Proper installation and placement of float switches is crucial for reliable operation. Here are some tips:
Secure the Float Cable: If using tethered floats, attach the cable to the discharge pipe or a float tree at the recommended tether length. Too much slack and the float may drift and get stuck on the tank wall; too little slack and it won’t float up properly. Make sure the tether length is adjusted so the float has a clear range of motion without hitting the tank walls or other equipment
Many floats come with an adjustable mounting clamp – use it to set the on/off levels at appropriate heights.
Spacing Multiple Floats: In systems with more than one float (e.g. an “off” float, “on” float, and an alarm float), stagger their heights so that they don’t interfere with each other. The floats and their cables should be separated (often clipped to a rod or at different heights on the pipe) to prevent entanglement. For instance, a typical three-float setup will have the lowest float turn the pump off, the next float up turns the pump on, and the highest is a backup alarm
Ensure that as one float rises and falls, it cannot snag on the others’ cables.
Avoid Obstructions: Position floats in a zone of the sump where they are least likely to encounter incoming wastewater turbulence or debris. Keep them away from inlet pipes if possible (turbulent flow can make them sway or tangle). Also, route the float cables neatly out of the pit – use a strain relief and secure the cables so they won’t get pulled or pinched by the pump.

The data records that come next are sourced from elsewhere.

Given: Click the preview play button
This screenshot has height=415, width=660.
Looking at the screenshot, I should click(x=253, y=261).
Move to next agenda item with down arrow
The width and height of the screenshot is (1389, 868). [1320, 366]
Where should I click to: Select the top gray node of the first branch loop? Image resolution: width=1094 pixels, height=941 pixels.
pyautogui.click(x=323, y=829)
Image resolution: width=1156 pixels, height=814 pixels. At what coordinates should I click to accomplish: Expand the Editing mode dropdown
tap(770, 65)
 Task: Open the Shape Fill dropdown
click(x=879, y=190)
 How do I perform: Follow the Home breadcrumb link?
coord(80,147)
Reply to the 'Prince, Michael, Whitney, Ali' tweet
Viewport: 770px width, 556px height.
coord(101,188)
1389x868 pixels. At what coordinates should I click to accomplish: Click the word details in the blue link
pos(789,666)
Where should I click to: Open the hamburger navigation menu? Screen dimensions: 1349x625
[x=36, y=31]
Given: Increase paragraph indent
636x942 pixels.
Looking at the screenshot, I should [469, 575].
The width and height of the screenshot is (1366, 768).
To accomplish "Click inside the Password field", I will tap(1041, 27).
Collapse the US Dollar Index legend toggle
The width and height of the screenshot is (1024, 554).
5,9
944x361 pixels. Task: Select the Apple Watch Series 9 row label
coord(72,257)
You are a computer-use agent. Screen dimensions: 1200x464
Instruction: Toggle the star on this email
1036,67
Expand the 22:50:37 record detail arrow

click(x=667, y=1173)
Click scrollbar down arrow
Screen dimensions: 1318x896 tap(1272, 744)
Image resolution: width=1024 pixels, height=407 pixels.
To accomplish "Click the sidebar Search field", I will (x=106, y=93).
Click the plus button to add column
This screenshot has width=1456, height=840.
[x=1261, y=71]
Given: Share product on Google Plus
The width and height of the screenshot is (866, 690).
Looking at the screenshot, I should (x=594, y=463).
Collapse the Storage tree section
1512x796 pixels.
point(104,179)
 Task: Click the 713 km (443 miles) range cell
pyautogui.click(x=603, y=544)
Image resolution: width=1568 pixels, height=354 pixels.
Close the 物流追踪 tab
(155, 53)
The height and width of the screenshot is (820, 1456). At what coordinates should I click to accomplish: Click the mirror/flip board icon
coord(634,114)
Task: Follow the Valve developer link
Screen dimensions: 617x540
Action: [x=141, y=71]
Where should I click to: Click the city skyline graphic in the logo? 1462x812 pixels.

Test the Action: After installation, manually lift each float to verify it can move freely and that it actually triggers the intended action (pump on/off or alarm). This test can catch a float that might be mounted too tight or in a bad spot. If a float tends to get stuck, reposition it or add a guide so it stays clear of walls. The goal is to ensure each float can freely rise and drop without catching on anything.